C’est un secret de polichinelle : le 31 décembre est vécu avec beaucoup d’émotions. Et si on décidait de revenir sur ce qui est sans doute le plus important jour de l’année ? Qu’est-ce qui s’y passe ? Comment un jeune de Bujumbura (et d’ailleurs) le vit-il ?
24 heures. C’est la durée d’une journée. C’est aussi le temps assigné à Jack Bauer dans la série 24 Heures chrono, « pour sauver le monde ». On reprend le trajet avec notre Divin, à la Jack Bauer. La dernière fois, nous avons fouiné dans ses poches pour savoir combien il dépense chaque semaine. Maintenant, on va le suivre un 31 décembre. Comprenez bien que Divin est notre cobaye fictif. Basé sur des témoignages réels qu’on a recueillis, on trace son trajet.
Ces événements se déroulent entre 00:00 et 08h du matin
Divin est un fêtard. Ça, vous le savez déjà.
🍻 Du lundi au dimanche, la semaine de Divin est rythmée par l'alcool. Buvettes low coast ou bars huppés, ça lui est égal.
Mais à quel prix? Nous avons reconstitué la facture-type hebdomadaire d'un tel train de vie. Salée : https://t.co/352xOWCVyL#ZaNzoga #Zirabasesaguza pic.twitter.com/p8KTTFCtoV
— Yaga Burundi (@YBurundi) August 11, 2022
Il serait impossible pour lui donc de ne pas avoir pu passer une nuit bien arrosée un 30 décembre en attendant le 31. « Il faut bien préparer le terrain », se dit-il. Le voilà qui rentre à 2 heures du matin. « Je dois rentrer tôt, demain est un grand jour », a-t-il insisté devant sa bande qui voulait qu’il reste longtemps. 2 heures du matin, c’est très tôt pour ce jeune homme habitué à squatter les bars et les boîtes de nuit de Buja-la-belle jusqu’à l’aube. Il rentre, bois de l’eau (son astuce pour chasser le hangover matinal) et se couche.

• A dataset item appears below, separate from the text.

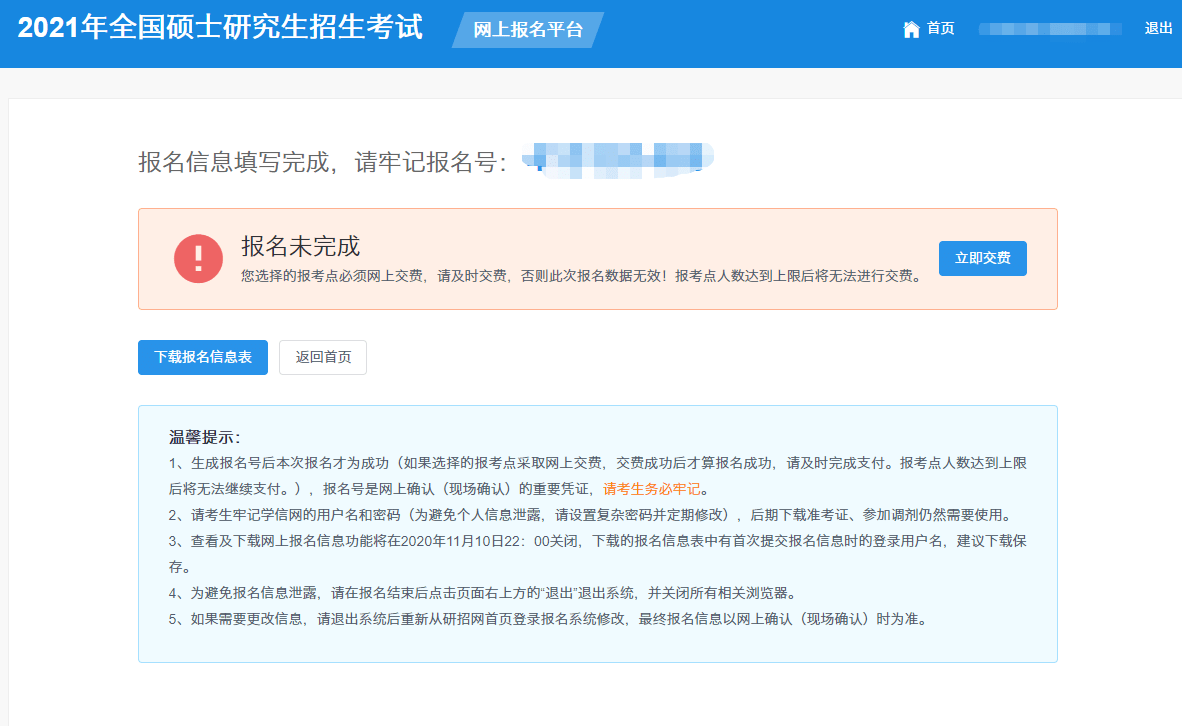Click the 2021年全国硕士研究生招生考试 site title
The image size is (1182, 726).
coord(220,27)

Ces événements se déroulent entre 10h et 13h du matin
Divin se réveille mal au point. Apparemment, on ne soigne pas si facilement la gueule de bois. En quelques minutes, il prend son petit-déjeuner et se jette sur son téléphone. Dans un groupe WhatsApp de sa bande au nom très évocateur « Tuvyatse » (on y met le feu, Ndlr). Il s’agit de ce genre de groupes où les jeunes y parlent du tout et de rien, mais surtout des maps (jargon pour désigner un rendez-vous). « On commence par où les gars ? », écrit un des amis de Divin. La discussion s’enflamme. S’enchaîne alors une longue liste des bars. C’est décidé, ils vont d’abord boire une ou deux bières dans le quartier et après, place à l’un de ses bars du centre-ville. « Les bros, n’oublient pas : le bar doit être fréquenté par beaucoup de meufs ». Les jeunes, aujourd’hui, ne sirotent pas que les boissons alcoolisées : « On consomme l’endroit », aiment-ils dire.
Le premier map de la soirée pris, Divin prend son déjeuner et fais une sieste. « La nuit sera très longue », justifie-t-il. Et il a raison.

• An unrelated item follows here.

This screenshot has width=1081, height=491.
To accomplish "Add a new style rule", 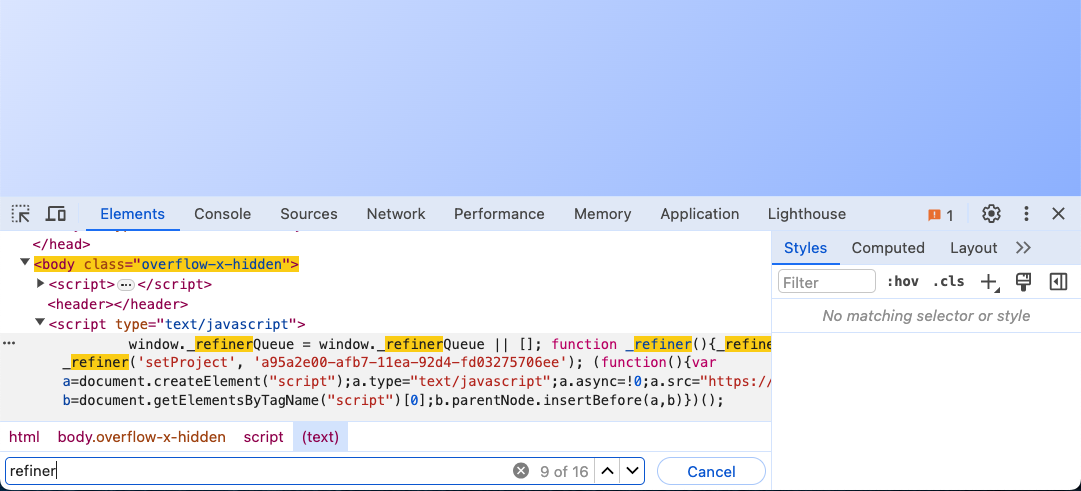I will [x=989, y=281].
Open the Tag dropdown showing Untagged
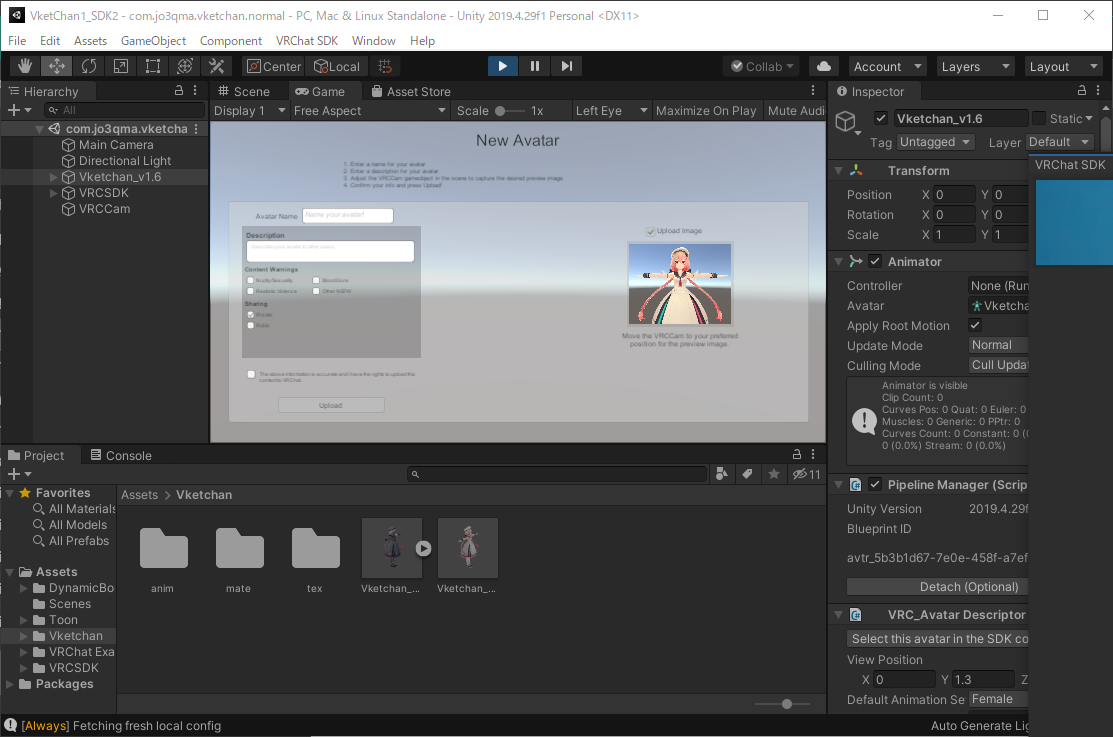 [x=935, y=142]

Ces événements se déroulent entre 17h et 23h
Dans une famille burundaise, un 31 décembre est traditionnellement fêté en famille. C’est ainsi que chez Divin, on trinque entre frères et sœurs, cousins et cousines, tantes et oncles, etc. À 23 heures, Divin reçoit un message, « Tu es où, on t’attend chez… ». Sa bande est déjà dans un bar du quartier, Ku kadirisha. Une, deux bouteilles après, ils prennent le chemin. La nuit vient juste de commencer. Divin est déjà un peu ivre.
Ces événements se déroulent entre 23h et 2h du matin
Le nouvel an approche. Plus que quelques minutes. Le DJ du bar dans lequel se trouve Divin et sa bande maintenant, joue les hits du moment. La sueur sur le front, ils dansent tous les moves possibles. Bière après bière. Minuit arrive. On compte les secondes qui restent de 10 à 0 : « 10, 9, 8,…4, 3, 2, 1, Bonaneeeeeeee ! ». Des cris se font entendre partout. « Tuvyatse !!!! », lance Divin à sa bande.

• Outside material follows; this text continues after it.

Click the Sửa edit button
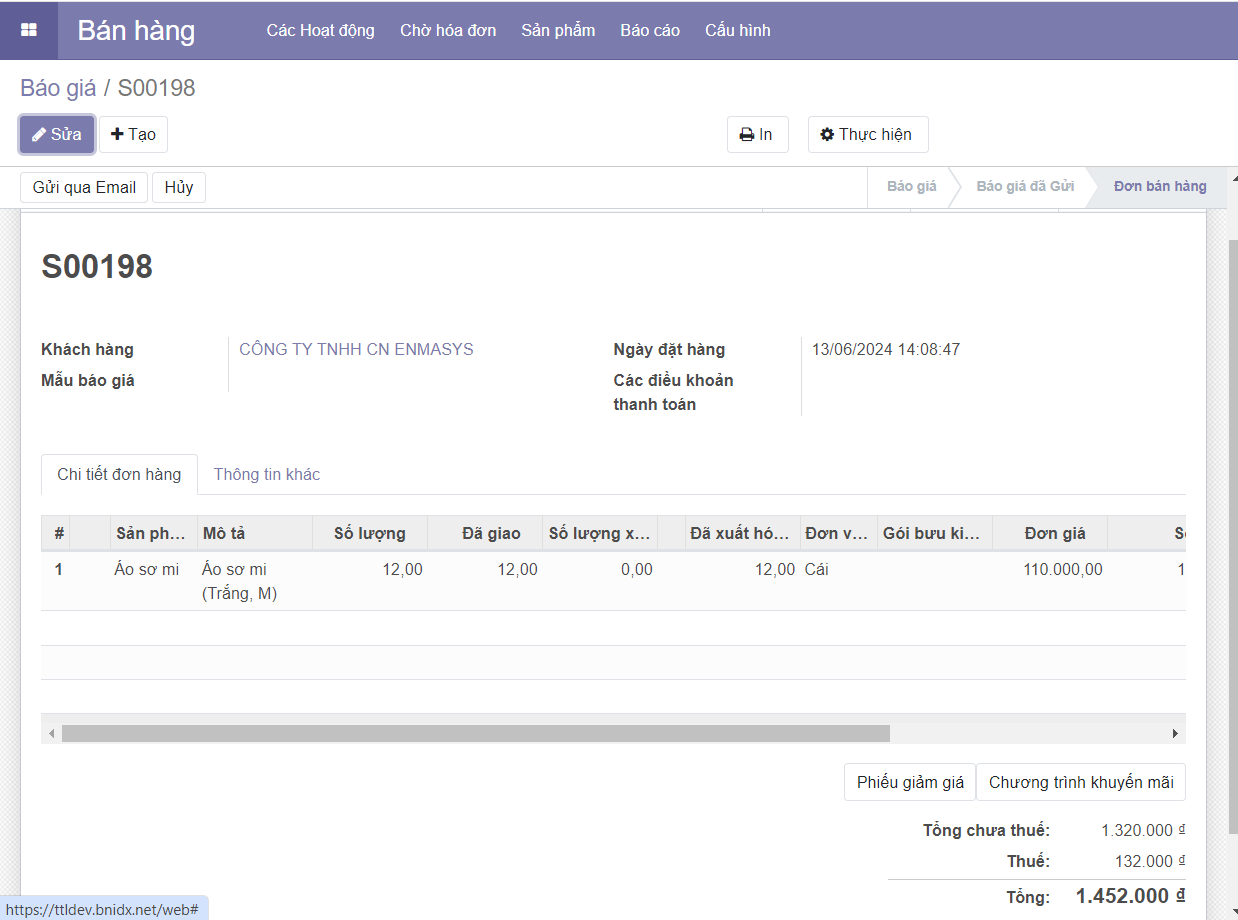Screen dimensions: 1238x920 (x=57, y=135)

Bouteille après bouteille, Divin et sa bande, l’alcool est déjà plein dans le corps. Mais c’est un 1er janvier déjà. Le DJ met Abidjan Farot d’Espoir 2000. Et au moment du « c’est vrai on a rien, mais on consomme jusqu’au matin, ce qui est sûr, on est là » qui enlève à la bande Tuvyatse tout espoir de rentrer. Divin est presque à sa dixième bouteille. Après, tout Tuvyatse décide de bouger. « Tout jeune, qui se respecte ne reste pas dans un seul bar » est parmi les slogans de Divin et sa bande Tuvyatse. « On va où ? ». Bujumbura accueille chaque 31 décembre un concert sur l’une de ses plages. C’est un map qui réunit toute la Gen Z de la capitale économique. Tuvyatse a déjà sa propre voiture, pas besoin de chercher un taxi (ils sont rares à trouver le 31 décembre). Direction, la plage.
Ces événements se déroulent entre 2h et 7h du matin
La bande à Divin et oui, sont tous ivres. Même, celui qui conduit. Ils s’en foutent des risques. Ils aiment dire : « Hari uwukimara imyaka ijana ? », littéralement « qui atteint encore cent ans aujourd’hui ? ». Expression issue d’un hit du moment. Et ils ne sont pas les seuls. Pourvu que le 31 décembre soit fêté à fond.
Sur notre plage à sable blanc, une foule danse. Les membres de Tuvyatse rejoignent une autre bande. Et ils dansent jusqu’à l’aube. Une bouteille après l’autre. Le si beau lever du soleil qui tapit au-dessus du Tanganyika se pointe à l’horizon. Il est 6 heures du matin. Toute la bande à Divin et lui sont ivres et fatigués à mort. « Il faut renter ! ».
Dans la voiture, c’est un groupe de jeunes somnolent qui rentre. Divin atteint la porte d’entrée à 6h53 exactement. Ivre. Il vomit avant de tomber comme un zombie sur son lit. En attendant, le map du 1er janvier soir. La fête n’est pas finie.